_Brief_
This exercise calls for the records to be returned exactly, with images removed.

_Exercise inputs_
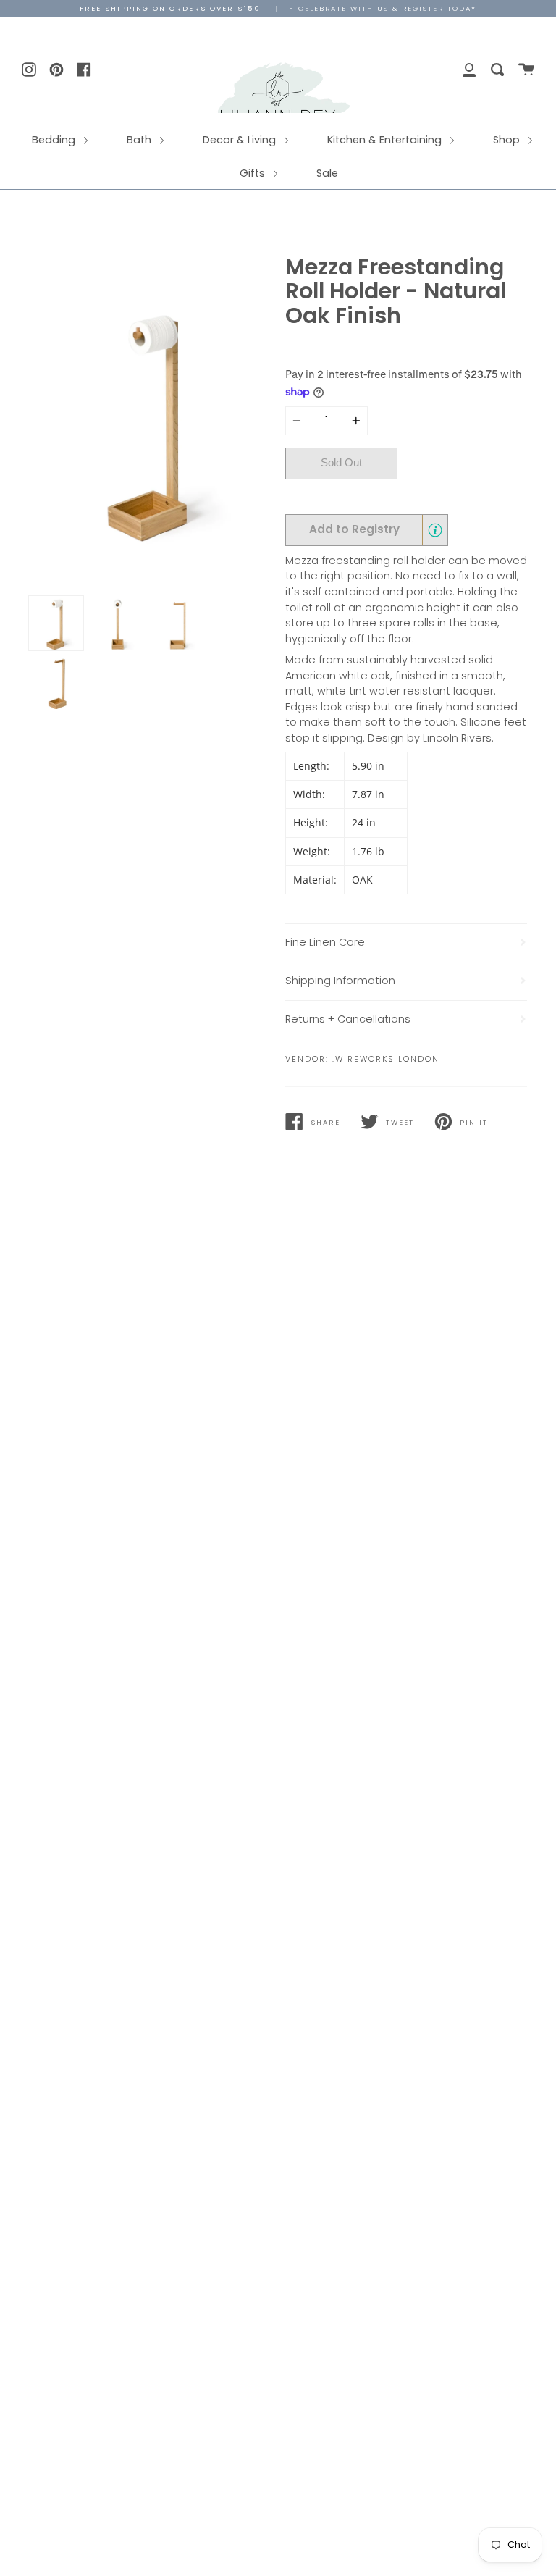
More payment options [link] (462, 496)
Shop (508, 140)
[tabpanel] (150, 422)
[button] (366, 530)
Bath (140, 140)
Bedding (55, 140)
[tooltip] (435, 530)
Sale (327, 173)
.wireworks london (385, 1059)
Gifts (254, 173)
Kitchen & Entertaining (386, 140)
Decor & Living (241, 140)
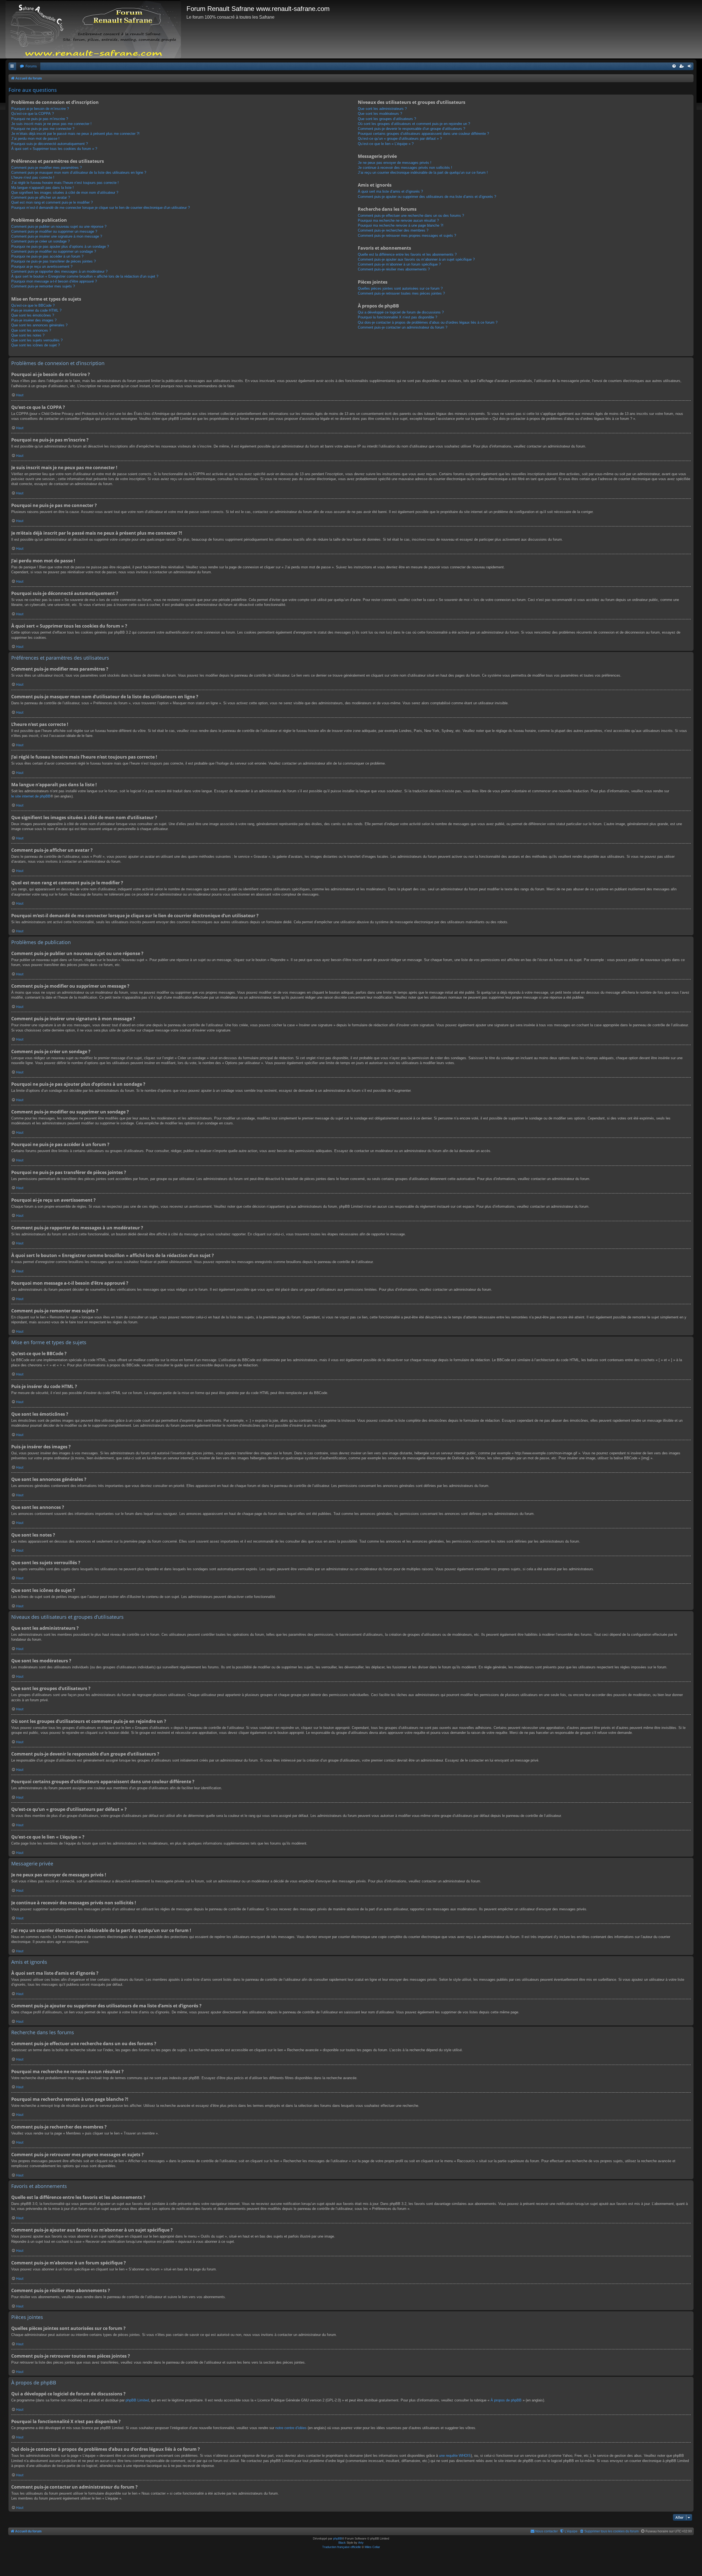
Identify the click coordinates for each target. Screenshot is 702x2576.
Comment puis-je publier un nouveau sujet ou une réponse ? (58, 226)
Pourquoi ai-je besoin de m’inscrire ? (40, 109)
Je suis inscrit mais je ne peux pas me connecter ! (51, 124)
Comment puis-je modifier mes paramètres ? (46, 168)
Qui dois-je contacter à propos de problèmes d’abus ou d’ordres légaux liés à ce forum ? (427, 322)
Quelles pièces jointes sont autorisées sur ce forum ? (400, 288)
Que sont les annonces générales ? (39, 325)
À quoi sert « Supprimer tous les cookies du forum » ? (54, 149)
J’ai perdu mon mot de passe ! (35, 138)
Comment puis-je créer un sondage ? (40, 241)
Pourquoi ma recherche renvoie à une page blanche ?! (400, 225)
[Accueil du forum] (95, 29)
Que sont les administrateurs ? (382, 109)
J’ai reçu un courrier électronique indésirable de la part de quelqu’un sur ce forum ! (423, 172)
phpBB (337, 2538)
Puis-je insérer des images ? (33, 320)
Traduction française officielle (341, 2547)
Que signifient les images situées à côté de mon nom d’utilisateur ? (64, 192)
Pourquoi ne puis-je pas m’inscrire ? (39, 119)
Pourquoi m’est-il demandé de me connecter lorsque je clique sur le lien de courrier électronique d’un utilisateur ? (100, 208)
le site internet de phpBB (30, 796)
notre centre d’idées (291, 2428)
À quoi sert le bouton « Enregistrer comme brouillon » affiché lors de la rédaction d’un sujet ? (84, 276)
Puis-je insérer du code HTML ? (36, 310)
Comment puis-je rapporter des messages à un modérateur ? (59, 271)
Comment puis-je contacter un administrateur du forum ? (402, 327)
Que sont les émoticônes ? (32, 315)
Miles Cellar (372, 2547)
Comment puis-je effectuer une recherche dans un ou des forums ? (411, 215)
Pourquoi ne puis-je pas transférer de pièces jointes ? (53, 261)
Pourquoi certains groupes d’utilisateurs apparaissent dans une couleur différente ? (423, 134)
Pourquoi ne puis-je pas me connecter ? (42, 129)
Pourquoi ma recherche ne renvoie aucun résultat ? (398, 220)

_Problem solution_
More payment options [link] (462, 496)
Shop (508, 140)
[tabpanel] (150, 422)
[button] (366, 530)
Bath (140, 140)
Bedding (55, 140)
[tooltip] (435, 530)
Sale (327, 173)
.wireworks london (385, 1059)
Gifts (254, 173)
Kitchen & Entertaining (386, 140)
Decor & Living (241, 140)
Identify the click coordinates for each target. Screenshot is 702x2576.
Comment puis-je publier un nouveau sujet ou une réponse ? (58, 226)
Pourquoi ai-je besoin de m’inscrire ? (40, 109)
Je suis inscrit mais je ne peux pas me connecter ! (51, 124)
Comment puis-je modifier mes paramètres ? (46, 168)
Qui dois-je contacter à propos de problèmes d’abus ou d’ordres légaux liés à ce forum ? (427, 322)
Quelles pièces jointes sont autorisées sur ce forum ? (400, 288)
Que sont les annonces générales ? (39, 325)
À quoi sert « Supprimer tous les cookies du forum » ? (54, 149)
J’ai perdu mon mot de passe ! (35, 138)
Comment puis-je créer un sondage ? (40, 241)
Pourquoi ma recherche renvoie à une page blanche ?! (400, 225)
[Accueil du forum] (95, 29)
Que sont les administrateurs ? (382, 109)
J’ai reçu un courrier électronique indésirable de la part de quelqu’un sur ce forum ! (423, 172)
phpBB (337, 2538)
Puis-je insérer des images ? (33, 320)
Traduction française officielle (341, 2547)
Que signifient les images situées à côté de mon nom d’utilisateur ? (64, 192)
Pourquoi ne puis-je pas m’inscrire ? (39, 119)
Pourquoi m’est-il demandé de me connecter lorsque je clique sur le lien de courrier électronique d’un utilisateur ? (100, 208)
le site internet de phpBB (30, 796)
notre centre d’idées (291, 2428)
À quoi sert le bouton « Enregistrer comme brouillon » affiché lors de la rédaction d’un sujet ? (84, 276)
Puis-je insérer du code HTML ? (36, 310)
Comment puis-je rapporter des messages à un modérateur ? (59, 271)
Comment puis-je contacter un administrateur du forum ? (402, 327)
Que sont les émoticônes ? (32, 315)
Miles Cellar (372, 2547)
Comment puis-je effectuer une recherche dans un ou des forums ? (411, 215)
Pourquoi ne puis-je pas transférer de pièces jointes ? (53, 261)
Pourquoi certains groupes d’utilisateurs apparaissent dans une couleur différente ? (423, 134)
Pourquoi ne puis-je pas me connecter ? (42, 129)
Pourquoi ma recherche ne renvoie aucun résultat ? (398, 220)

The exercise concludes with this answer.